Stacey felt so helpless but he had an idea that restored peace to my worried mind. I got my phone and FaceTimed him so he could pray “in-person” over Asher. I laid the phone next to Asher while I was tending to Brody in the other room. We also called family and got them to pray. The peace of God came into my chaotic world. Soon Asher’s fever began to subside and Brody stopped throwing up and was able to finally get some rest. I came down stairs depleted and crawled in bed beside my husband and laid my head on his chest. His arms were so comforting and finally I was able to get some much needed rest.
It would be nice if the story ended there but unfortunately it did not. Christmas Eve morning, Asher awoke with fever again. Something seemed off. My mother instinct was ringing alarm bells and Stacey encouraged me to call the doctor. We took him in and found out he now had pneumonia. Tears burned the back of my eyes. This was the Christmas that just kept giving! Giving gifts that I did not want and could not return! My tiny little brave boy had to get a shot that would make a grown man cry and, believe me, I think we all cried with him that day.
For the first time ever leaving town to go see family was completely out of question. After the reality of that hit, I determined that we would have a “normal” Christmas Day anyway.

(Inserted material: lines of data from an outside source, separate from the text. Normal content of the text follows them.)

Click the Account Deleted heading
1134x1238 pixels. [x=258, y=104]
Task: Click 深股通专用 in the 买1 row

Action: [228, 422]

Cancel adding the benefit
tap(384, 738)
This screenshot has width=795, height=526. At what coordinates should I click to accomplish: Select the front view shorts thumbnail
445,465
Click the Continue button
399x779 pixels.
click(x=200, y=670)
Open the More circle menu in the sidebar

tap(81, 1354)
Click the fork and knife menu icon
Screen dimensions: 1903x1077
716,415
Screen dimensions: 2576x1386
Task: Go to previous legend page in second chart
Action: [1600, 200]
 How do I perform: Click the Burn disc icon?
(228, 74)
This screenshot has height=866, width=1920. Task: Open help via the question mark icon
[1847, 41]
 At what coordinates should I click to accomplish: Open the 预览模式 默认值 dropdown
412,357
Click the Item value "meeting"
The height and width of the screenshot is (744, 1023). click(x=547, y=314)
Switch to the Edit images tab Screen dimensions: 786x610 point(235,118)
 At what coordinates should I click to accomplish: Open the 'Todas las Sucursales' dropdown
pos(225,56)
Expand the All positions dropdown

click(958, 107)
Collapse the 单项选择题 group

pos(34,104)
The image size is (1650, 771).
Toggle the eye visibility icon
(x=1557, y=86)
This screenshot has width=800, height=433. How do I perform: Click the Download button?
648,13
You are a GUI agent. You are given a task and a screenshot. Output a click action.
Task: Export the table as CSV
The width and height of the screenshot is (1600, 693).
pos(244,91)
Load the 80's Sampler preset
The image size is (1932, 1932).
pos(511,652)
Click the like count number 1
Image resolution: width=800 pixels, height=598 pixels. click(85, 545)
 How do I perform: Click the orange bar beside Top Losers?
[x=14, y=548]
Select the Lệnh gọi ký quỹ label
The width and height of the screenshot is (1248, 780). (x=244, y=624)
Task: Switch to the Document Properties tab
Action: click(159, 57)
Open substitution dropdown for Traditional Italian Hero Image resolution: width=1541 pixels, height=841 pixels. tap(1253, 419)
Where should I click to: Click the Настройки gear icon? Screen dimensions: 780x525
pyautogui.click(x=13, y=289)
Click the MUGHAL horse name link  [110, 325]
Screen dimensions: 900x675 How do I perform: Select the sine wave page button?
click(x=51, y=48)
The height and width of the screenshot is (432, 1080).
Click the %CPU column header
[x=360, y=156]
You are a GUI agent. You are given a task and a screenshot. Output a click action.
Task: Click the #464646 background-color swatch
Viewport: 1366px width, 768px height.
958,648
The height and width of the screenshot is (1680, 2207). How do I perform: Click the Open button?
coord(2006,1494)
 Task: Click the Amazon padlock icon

I nearly killed myself cooking the perfect meal. I set the Christmas China out. Polished the gold ware. Baked and cooked every dish that we would have if we went out of town to be with family. I worked until even my bones were tired. We thoroughly enjoyed Christmas morning opening all the presents and then I served my family of four a feast that would feed at least fourteen! They were all really too sick to eat much and I learned a hard lesson. What they really needed was me. Not that fancy dinner to keep “tradition” alive. After the kitchen was cleaned, dishes put away, discarded wrapping paper stuffed in the biggest trash bag available, new LEGO sets assembled, every battery placed, every toy in good working order, I collapsed on the sofa exhausted to the center of every single cell in my body. It was a Christmas in the books. A Christmas full of surprises that were not wished for. A Christmas that taught me a lesson that the greatest gift besides salvation is a healthy family! And I will never, ever, never, ever try to prove to....welll, the only one I was trying to prove anything to was only, myself, that Christmas has to be exactly the same every year.
So today, the flu has put our life on hold so we made the best of it. We all sat around in our pj’s, watched Christmas movies, ate chicken spaghetti and enjoyed LIFE together.
P.S. I also accepted that two dogs were one too many for me so I contacted that beautiful stressful dog’s previous owner and she was gracious enough to take her back and re-home her in a more appropriate place.